• [Stated task 1] In the listing, rewrite the lines from the one containing "Switch to the Stats" up to and including the one containing "pyautogui.click(x=266, y=80)", swapping "Hearthstone" for "Minecraft" and leaving everything else unchanged. Give only those lines.
## Start Source passage
# In dash radio trim



## TProfit (Dec 18, 2003)

I have a Sony Xplod head unit, and I had someone break the trim around the radio so now there is an ugly gap between the ac box and the radio and you can see inside the dash. I ordered a new collar from Sony for the radio head but when i tried to install it the console trim that fits on our car (99 sentra) keeps getting in the way and i can't put the trim back on. Is there a certain part I should use or what. Any info would be great.


----------



## samo (Apr 30, 2002)

You shouldn't use the Sony trim ring. Sentras use a mounting system called ISO-mounting, which uses the factory brackets, and thus, no DIN cage and no trim ring. Sounds like you need to a new bezel from Nissan.


----------



## TProfit (Dec 18, 2003)

Wow.

Thanks allot, I was killin gmyself trying to find the right ring. WHere can I get a new mounting bracket and how much will it cost? Thanks allot.


----------



## samo (Apr 30, 2002)

Nissan will have the mounting brackets, the pocket that goes under the radio, and the bezel. Not sure on the price of each, as I've never really had to order any B14 parts.


----------



## TProfit (Dec 18, 2003)

Thanks for the info. Back to the stealership I guess.


----------



## samo (Apr 30, 2002)

Depending on what you need, the boneyard might have what you're looking for. A lot of those cars have been scavenged, but any B14 will have exactly the parts you're looking for, with the exeption of the pocket, if you need one. Only a '95-'97 would have those.


----------



## Punkrocka436 (Jul 8, 2003)

samo- is the pocket your referring to the "cubby hole" DIN slot under the radio...if so you can take those out of a 98 sentra as well


----------



## samo (Apr 30, 2002)

Yeah, that's what I mean. I wasn't aware the '98s also had the single-DIN stereo. Must have been a '99-only thing.

The pocket is also available from many stereo stores. Just don't let them try to sell you a Toyota pocket - it won't work.


----------



## xt_out (Jun 23, 2003)

whoa. i thought all b-14s had em. what do the 99's have instead of the hole?


----------



## TProfit (Dec 18, 2003)

99 Sentras come with a stock double din cd player, well ateast mine did. I had the limited edition so I don't remember if it came with different stuff. I had to get the Nissan kit which came with the pocket when I installed my single Din Sony cd player.


----------
## End Source passage
• [Stated task 2] Name every distinct username that posts in the dash radio trim thread.
## Start Task input
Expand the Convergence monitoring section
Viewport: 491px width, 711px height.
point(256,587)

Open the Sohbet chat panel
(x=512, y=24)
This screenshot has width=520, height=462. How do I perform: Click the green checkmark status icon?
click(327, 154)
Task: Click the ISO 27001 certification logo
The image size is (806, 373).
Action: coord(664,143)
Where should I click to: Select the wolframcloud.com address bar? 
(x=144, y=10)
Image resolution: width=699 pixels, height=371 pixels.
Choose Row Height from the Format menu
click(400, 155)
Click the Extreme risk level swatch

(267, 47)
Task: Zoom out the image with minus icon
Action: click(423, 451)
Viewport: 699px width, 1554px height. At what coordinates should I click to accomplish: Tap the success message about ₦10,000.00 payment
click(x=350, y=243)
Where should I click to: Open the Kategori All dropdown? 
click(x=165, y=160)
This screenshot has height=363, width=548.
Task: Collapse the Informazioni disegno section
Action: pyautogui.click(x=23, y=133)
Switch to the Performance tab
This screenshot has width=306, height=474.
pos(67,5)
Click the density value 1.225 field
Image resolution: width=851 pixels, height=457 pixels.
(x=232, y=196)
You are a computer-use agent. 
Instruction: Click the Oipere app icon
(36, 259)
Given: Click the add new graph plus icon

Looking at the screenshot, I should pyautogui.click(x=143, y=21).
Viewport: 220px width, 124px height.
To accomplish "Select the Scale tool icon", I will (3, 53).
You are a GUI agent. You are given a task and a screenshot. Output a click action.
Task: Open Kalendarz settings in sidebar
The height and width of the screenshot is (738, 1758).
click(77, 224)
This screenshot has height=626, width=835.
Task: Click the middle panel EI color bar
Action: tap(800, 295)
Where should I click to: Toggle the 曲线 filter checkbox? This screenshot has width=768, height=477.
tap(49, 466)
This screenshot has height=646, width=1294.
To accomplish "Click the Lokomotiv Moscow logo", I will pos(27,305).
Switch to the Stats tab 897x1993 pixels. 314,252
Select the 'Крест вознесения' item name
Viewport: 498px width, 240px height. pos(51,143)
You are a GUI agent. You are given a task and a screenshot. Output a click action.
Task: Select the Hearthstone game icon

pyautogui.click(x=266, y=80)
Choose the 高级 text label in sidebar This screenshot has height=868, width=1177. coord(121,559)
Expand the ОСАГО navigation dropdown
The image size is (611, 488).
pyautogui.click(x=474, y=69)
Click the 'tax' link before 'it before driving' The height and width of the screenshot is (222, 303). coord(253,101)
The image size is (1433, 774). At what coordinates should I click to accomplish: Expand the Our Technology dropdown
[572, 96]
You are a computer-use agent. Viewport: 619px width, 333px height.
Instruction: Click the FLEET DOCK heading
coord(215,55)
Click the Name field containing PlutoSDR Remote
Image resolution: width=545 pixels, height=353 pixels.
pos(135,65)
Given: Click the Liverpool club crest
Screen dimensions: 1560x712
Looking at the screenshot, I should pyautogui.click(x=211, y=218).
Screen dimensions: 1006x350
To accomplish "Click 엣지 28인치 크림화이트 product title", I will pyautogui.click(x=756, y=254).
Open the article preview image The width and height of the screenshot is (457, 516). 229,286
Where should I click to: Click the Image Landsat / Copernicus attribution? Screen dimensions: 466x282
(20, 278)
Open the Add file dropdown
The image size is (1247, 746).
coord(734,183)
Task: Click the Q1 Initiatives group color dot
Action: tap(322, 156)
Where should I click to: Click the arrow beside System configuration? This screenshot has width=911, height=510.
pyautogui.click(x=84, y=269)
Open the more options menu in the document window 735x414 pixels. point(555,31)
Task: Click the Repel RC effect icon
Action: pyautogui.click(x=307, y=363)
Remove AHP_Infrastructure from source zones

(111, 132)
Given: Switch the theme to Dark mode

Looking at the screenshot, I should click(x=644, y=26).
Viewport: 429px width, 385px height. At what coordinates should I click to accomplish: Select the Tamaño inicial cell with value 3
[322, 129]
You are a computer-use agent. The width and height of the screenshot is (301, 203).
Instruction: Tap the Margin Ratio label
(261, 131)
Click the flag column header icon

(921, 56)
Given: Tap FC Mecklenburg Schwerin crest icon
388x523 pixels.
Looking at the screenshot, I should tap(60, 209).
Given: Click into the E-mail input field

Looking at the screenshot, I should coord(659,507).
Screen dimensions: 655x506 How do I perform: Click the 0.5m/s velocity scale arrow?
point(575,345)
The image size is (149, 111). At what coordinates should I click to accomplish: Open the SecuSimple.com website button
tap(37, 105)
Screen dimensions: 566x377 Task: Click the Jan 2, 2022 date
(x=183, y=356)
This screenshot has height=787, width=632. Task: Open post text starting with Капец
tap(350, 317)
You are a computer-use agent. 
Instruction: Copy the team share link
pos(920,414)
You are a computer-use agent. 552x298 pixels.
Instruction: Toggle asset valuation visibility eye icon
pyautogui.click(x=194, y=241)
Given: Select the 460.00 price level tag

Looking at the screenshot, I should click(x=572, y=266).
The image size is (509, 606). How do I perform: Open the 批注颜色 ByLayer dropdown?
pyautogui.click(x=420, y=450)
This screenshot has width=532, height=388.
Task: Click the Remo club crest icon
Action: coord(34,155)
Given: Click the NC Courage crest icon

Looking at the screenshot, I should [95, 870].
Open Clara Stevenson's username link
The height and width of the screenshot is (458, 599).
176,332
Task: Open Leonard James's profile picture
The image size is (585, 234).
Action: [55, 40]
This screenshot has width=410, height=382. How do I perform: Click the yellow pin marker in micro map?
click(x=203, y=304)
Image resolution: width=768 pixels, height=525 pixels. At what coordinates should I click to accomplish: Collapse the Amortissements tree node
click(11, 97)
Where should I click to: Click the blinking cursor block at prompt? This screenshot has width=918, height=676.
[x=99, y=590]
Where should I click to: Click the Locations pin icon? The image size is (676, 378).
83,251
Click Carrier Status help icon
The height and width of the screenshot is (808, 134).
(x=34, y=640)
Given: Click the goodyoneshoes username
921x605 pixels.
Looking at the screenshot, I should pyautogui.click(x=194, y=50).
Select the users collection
## End Task input
• [Exercise output 1]
Switch to the Stats tab 897x1993 pixels. 314,252
Select the 'Крест вознесения' item name
Viewport: 498px width, 240px height. pos(51,143)
You are a GUI agent. You are given a task and a screenshot. Output a click action.
Task: Select the Minecraft game icon

pyautogui.click(x=266, y=80)

• [Exercise output 2] TProfit, samo, Punkrocka436, xt_out